QUICK RISING OAT BREAD
1 1/2 cups whole wheat flour 1 cup Quaker oats, uncooked (quick or old-fashioned) 3 packages active dry yeast 2 teaspoons salt 1 3/4 cups plus 1 tablespoon water 1/2 cup Aunt Jemima maple syrup or lite maple syrup 1/2 cup margarine or butter 4 cups all-purpose flour (less may be needed)
Generously grease two 8x4 or 9x5-inch loaf pans.
In large mixer bowl, combine whole wheat flour, oats, yeast and salt.
Heat 1 3/4 cups water, syrups, and margarine until very warm (120 to 130 degrees F). Pour over oats mixture; add 2 eggs. Beat at low speed of electric mixer 1 minute. Continue beating at medium speed 2 minutes.
Gradually stir in enough all-purpose flour to make a soft dough. On lightly floured surface, knead in enough remaining flour until dough becomes smooth and elastic; about 10 minutes.
Place dough in large greased bowl.

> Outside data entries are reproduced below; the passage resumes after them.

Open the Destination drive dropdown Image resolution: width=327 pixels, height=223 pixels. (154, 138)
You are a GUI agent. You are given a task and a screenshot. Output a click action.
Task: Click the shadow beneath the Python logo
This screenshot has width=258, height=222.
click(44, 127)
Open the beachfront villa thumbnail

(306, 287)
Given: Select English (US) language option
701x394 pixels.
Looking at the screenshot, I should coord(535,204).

Cover; let rise in warm place about 45 minutes or until double in size.
Punch dough down. Divide into 2 parts; shape each into ball. Allow dough to rest, covered with inverted bowl, about 15 minutes.

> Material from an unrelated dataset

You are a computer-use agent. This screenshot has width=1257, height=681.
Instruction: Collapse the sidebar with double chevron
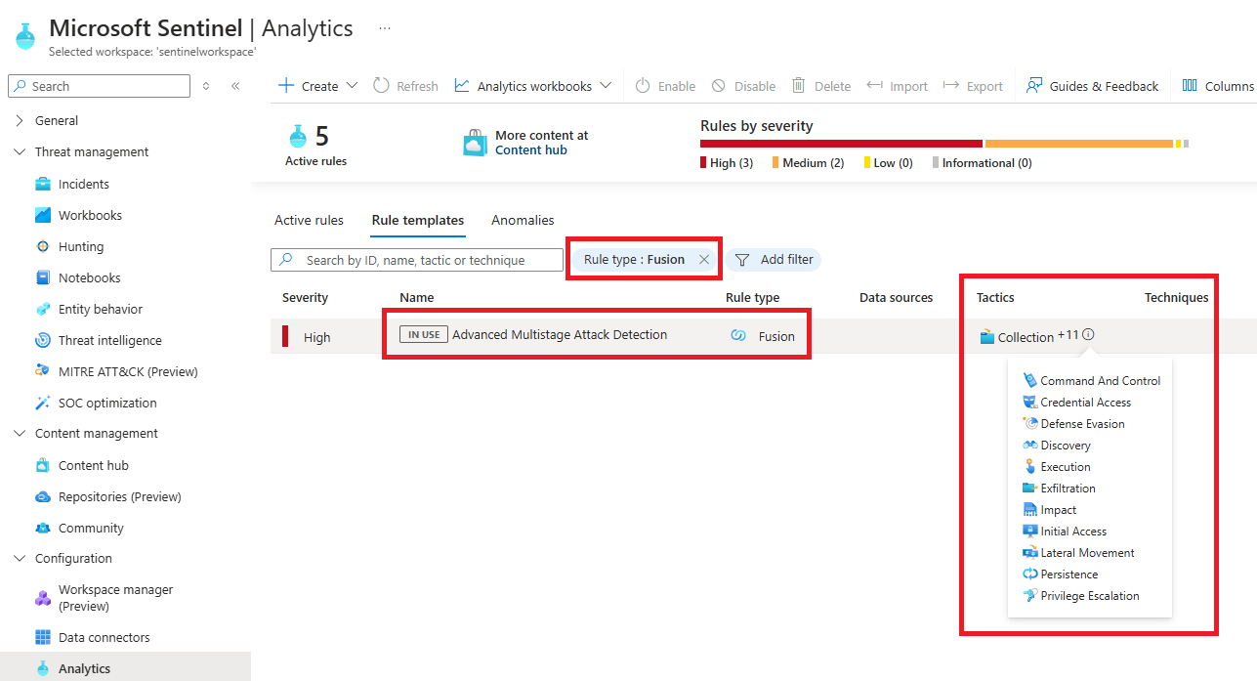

Shape each ball into loaf. Place in prepared pans. Cover; let rise in warm place about 1/2 hour or until double in size.
Preheat oven to 375 degrees F.
Combine remaining egg and 1 tablespoon water; brush over loaves.
Bake 30 to 35 minutes or until loaves sound hollow when tapped lightly. Immediately remove loaves from pans. Cool on wire rack.